Сидя на следующий день над третьей книгой «Галатеи», он вдруг заметил, что некоторое время писал почти бессознательно и безотчетно. Он сел за стол с намерением сочинить обычнейшую манерную любовную жалобу. Он перечел, что получилось, — смесь неистовой прозы и неловко спотыкающихся стихов. Это и в самом деле была любовная жалоба, но дикая и запутанная, вылившаяся одним порывом из раненой груди. Не жеманный пастух ворковал здесь над привередливой нимфой. Здесь сотрясал и рвал глухую материю закованный человек в безумной мечте — вернуть ее к полнозвучной жизни.
Ни одно слово не годилось. Вся тончайшая паутина его романа разлетелась бы в клочья. Он разорвал три листка.

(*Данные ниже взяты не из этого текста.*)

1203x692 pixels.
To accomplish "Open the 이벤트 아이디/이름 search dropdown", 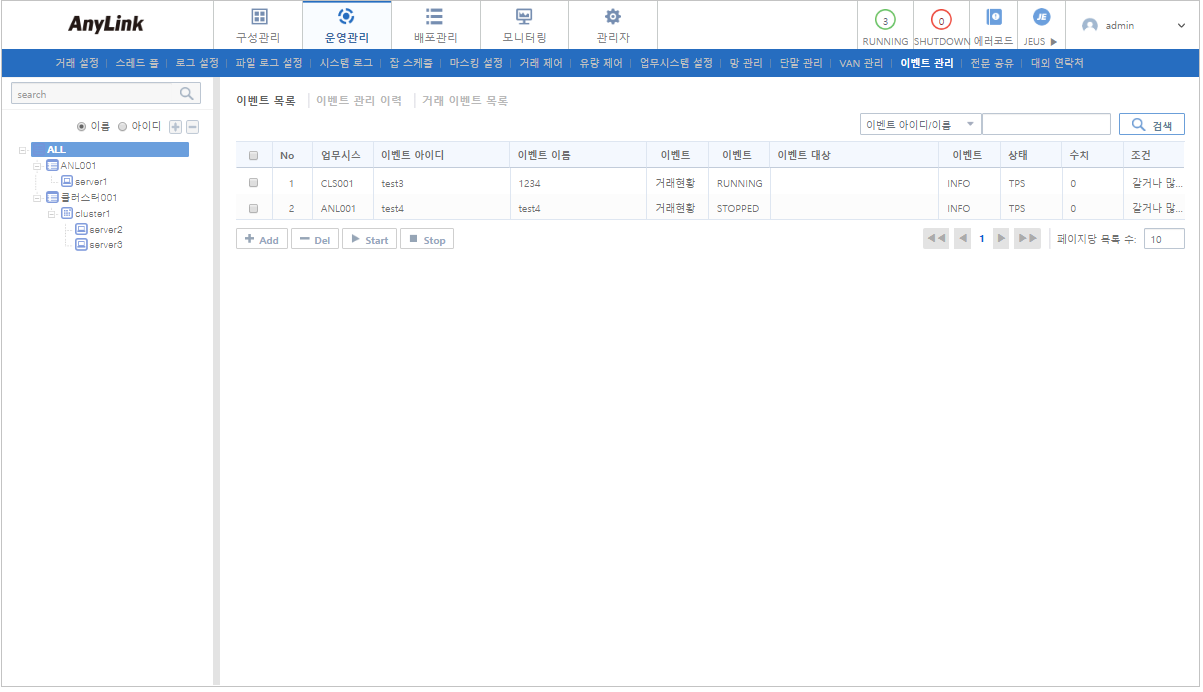I will (920, 124).
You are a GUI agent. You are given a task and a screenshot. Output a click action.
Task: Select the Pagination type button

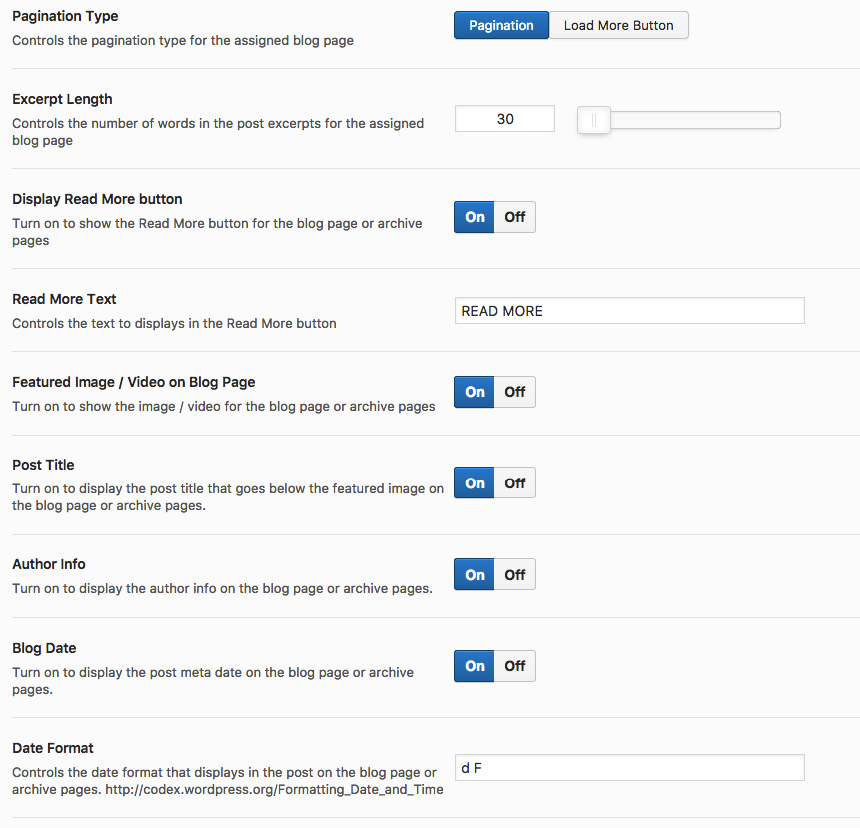[x=501, y=25]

Снова вышли все деньги, до последнего медяка. Он рыскал вокруг «Привала комедьянтов», подстерегая коллег, мелких сочинителей, у которых было достаточно тщеславия и денег, и предлагал им хвалебные именные стихи, с тем чтоб поместить эти оды в своем произведении. Он откроет им двери в свое бессмертие. Он так и говорил: «в бессмертие», кощунственно издеваясь над самим собой ради пяти реалов. Но этого никогда не хватало. Книгопродавец Роблес с сокрушением, но решительно отказался уплатить еще хоть немного в счет гонорара.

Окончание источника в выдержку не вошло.